■ **Input data**
++++++++++
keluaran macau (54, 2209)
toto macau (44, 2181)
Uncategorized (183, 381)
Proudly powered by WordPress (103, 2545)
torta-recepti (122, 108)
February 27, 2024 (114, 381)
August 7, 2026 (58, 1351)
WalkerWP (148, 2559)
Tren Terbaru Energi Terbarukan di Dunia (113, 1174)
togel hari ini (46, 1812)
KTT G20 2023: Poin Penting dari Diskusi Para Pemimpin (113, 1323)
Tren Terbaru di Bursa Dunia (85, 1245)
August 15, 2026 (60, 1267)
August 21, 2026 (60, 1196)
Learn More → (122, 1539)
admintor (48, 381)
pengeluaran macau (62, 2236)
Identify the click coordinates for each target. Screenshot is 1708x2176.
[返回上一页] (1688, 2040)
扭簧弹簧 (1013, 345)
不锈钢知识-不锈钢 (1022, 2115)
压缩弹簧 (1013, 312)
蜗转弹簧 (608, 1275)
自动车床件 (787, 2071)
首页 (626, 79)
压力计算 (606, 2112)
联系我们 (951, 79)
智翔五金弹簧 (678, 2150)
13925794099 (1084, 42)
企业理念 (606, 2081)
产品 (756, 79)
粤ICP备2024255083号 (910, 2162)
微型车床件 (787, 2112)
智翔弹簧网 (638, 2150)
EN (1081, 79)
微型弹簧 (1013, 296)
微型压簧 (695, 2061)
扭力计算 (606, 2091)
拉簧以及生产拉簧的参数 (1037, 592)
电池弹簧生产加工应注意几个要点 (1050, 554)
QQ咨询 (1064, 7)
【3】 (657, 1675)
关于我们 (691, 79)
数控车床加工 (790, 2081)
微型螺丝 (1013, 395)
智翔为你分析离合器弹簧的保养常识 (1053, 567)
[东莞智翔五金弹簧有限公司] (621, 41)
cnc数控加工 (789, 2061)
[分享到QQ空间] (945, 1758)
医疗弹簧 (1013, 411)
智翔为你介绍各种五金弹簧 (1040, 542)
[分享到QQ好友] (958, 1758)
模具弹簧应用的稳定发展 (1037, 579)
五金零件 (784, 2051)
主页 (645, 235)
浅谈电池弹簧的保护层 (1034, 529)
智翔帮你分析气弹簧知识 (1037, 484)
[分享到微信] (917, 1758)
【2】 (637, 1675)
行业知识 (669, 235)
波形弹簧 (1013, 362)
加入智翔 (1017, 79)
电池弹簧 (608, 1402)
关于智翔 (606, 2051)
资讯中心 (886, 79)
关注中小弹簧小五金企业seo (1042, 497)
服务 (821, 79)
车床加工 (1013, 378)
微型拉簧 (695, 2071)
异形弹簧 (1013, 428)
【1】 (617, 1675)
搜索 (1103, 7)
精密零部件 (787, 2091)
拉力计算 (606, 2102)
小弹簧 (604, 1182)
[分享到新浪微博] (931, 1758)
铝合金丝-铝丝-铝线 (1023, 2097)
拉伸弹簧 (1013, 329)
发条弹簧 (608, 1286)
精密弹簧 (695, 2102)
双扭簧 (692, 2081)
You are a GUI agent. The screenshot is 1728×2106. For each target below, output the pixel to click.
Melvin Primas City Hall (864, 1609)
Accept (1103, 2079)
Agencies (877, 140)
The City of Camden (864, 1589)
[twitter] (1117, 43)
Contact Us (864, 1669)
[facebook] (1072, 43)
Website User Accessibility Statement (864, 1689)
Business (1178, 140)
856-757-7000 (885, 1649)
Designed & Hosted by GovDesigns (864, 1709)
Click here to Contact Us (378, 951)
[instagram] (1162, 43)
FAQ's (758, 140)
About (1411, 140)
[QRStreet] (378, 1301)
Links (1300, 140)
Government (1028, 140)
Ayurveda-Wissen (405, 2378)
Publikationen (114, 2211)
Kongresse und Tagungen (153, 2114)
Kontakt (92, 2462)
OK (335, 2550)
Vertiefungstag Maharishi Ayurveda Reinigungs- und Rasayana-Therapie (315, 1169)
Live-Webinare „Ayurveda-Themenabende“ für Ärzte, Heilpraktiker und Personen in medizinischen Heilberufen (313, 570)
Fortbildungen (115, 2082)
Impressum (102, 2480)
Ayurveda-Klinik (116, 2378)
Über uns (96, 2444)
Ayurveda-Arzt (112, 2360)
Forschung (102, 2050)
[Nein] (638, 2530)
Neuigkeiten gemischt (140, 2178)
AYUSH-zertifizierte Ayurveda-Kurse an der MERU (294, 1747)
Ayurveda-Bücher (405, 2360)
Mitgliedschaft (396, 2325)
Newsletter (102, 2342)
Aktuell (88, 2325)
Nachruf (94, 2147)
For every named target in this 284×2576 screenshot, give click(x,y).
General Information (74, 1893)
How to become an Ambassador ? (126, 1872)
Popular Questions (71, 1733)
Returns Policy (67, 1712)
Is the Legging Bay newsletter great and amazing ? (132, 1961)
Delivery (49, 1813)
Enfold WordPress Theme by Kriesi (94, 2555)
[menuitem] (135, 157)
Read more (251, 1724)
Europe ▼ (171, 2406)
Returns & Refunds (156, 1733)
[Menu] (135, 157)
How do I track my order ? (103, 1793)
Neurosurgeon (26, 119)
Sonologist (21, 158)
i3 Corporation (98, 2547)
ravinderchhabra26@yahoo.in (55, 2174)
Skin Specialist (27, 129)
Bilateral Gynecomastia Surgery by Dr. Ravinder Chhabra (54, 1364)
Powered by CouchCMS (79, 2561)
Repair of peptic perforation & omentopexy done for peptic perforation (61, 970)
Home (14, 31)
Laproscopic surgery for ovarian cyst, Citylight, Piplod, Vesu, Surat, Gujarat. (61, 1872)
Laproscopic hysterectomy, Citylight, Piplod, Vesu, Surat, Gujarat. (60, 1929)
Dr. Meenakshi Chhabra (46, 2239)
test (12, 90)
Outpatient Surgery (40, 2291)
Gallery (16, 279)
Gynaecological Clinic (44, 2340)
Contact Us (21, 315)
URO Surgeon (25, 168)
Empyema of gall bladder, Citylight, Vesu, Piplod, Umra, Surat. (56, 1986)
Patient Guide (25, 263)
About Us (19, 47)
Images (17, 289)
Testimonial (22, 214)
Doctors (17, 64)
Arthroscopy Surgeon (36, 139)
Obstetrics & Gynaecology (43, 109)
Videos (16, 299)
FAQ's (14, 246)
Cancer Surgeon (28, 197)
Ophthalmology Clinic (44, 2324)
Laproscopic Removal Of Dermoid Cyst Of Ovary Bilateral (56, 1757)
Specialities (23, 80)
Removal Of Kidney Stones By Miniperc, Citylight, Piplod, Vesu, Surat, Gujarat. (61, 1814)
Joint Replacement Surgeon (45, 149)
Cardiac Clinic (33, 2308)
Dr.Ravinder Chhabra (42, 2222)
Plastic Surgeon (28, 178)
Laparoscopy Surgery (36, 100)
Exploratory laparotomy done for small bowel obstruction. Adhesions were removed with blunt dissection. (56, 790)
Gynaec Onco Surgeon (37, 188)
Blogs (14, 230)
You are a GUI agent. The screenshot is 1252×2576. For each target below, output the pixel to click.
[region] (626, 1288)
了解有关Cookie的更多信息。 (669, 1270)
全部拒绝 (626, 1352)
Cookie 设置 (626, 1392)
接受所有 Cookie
++++++++++
■ **What you have to do**
Throughout the data above, count the lines in which the word "Vesu" occurs; supply the number alone.

■ **Written response**
4